** START Text to read **

While AG for Oklahoma, Pruitt oversaw the dismantling of a years-long effort by the state to get large poultry operations next door in Arkansas to stop polluting “the entire watershed of eastern Oklahoma.” His 2010 election as AG was funded in large measure by the very same poultry interests in Arkansas.
Harold Hamm, the self-avowed “oil champion,” managed his 2014 re-election campaign. As AG, Pruitt sued EPA 14 times.
A thinly veiled pretense of leadership
Pruitt says he believes the scientific consensus on climate change still has too many “unanswered questions.” Yet he supports eliminating climate research to find those answers. In any case, he doesn’t think CO2 is a primary driver of climate change.
He wants to “give back power to the states” to administer environmental programs. That will be difficult, given how the Trump administration’s proposed budget slashes funding to states for those programs.
At every turn, Pruitt shows little interest in leading his agency or learning from his staff. His thinly veiled pretense of leadership appears more as a cover for his corporate and political bosses.

** END Text to read **

Direction:
Pick up the text about Pruitt after its final sentence and carry it forward.

** START Material **

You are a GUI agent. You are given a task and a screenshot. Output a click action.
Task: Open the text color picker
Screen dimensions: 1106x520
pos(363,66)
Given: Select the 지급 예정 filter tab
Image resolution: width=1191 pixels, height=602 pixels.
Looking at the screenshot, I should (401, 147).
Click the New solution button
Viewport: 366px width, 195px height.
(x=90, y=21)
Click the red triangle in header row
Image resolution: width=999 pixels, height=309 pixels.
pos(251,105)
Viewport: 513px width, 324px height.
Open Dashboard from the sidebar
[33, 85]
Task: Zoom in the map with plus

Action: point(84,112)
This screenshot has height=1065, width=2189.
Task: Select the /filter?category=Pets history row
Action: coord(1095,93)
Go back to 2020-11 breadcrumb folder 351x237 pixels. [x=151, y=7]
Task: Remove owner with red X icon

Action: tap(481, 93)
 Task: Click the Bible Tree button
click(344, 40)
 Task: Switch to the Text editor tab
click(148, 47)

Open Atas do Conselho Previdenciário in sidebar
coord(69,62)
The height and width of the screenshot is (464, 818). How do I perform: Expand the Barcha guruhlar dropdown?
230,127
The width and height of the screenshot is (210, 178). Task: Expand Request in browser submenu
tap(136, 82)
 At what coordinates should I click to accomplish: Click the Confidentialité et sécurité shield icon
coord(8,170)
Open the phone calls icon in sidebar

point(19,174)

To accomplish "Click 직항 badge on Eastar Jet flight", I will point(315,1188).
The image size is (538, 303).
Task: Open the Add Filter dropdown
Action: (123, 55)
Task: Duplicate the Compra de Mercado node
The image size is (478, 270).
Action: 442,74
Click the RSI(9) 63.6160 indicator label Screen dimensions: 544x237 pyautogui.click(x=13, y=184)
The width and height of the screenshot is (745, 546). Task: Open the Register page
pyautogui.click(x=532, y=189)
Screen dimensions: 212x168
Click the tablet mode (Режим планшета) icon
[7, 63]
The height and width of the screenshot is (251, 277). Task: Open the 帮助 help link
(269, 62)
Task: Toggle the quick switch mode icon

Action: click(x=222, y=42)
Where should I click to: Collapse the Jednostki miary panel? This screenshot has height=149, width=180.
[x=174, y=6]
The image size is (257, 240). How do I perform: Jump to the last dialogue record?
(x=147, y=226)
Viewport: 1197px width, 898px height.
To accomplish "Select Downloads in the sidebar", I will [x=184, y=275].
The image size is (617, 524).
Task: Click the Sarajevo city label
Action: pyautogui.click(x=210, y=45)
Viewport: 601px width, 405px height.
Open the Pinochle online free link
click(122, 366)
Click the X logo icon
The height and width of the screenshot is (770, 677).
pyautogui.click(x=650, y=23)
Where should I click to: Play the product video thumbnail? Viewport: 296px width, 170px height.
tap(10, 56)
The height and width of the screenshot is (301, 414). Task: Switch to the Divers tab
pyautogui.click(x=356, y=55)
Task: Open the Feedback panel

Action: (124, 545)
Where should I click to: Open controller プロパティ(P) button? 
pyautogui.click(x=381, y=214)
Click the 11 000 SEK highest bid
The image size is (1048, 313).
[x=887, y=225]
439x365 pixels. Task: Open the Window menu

** END Material **

Response:
Speaking out against Pruitt
On the eve of Donald Trump’s anticipated announcement of whether he intends on keeping the U.S. in the Paris Agreement, Cox wrote a follow-up letter to Pruitt. Whatever hopes he may have had last March that things could improve under Pruitt now appear all but dashed.
“I was hopeful you would make some adjustments to better engage EPA career staff and to push back on the Administration’s efforts to dramatically cut EPA’s budget and reduce staff to levels not seen for over 30 years,” wrote Cox.
“Unfortunately, based on the President’s most recent EPA budget, my conversations with EPA staff, and some of your recent decisions, I am even more concerned than in late March about the direction of EPA under your leadership.”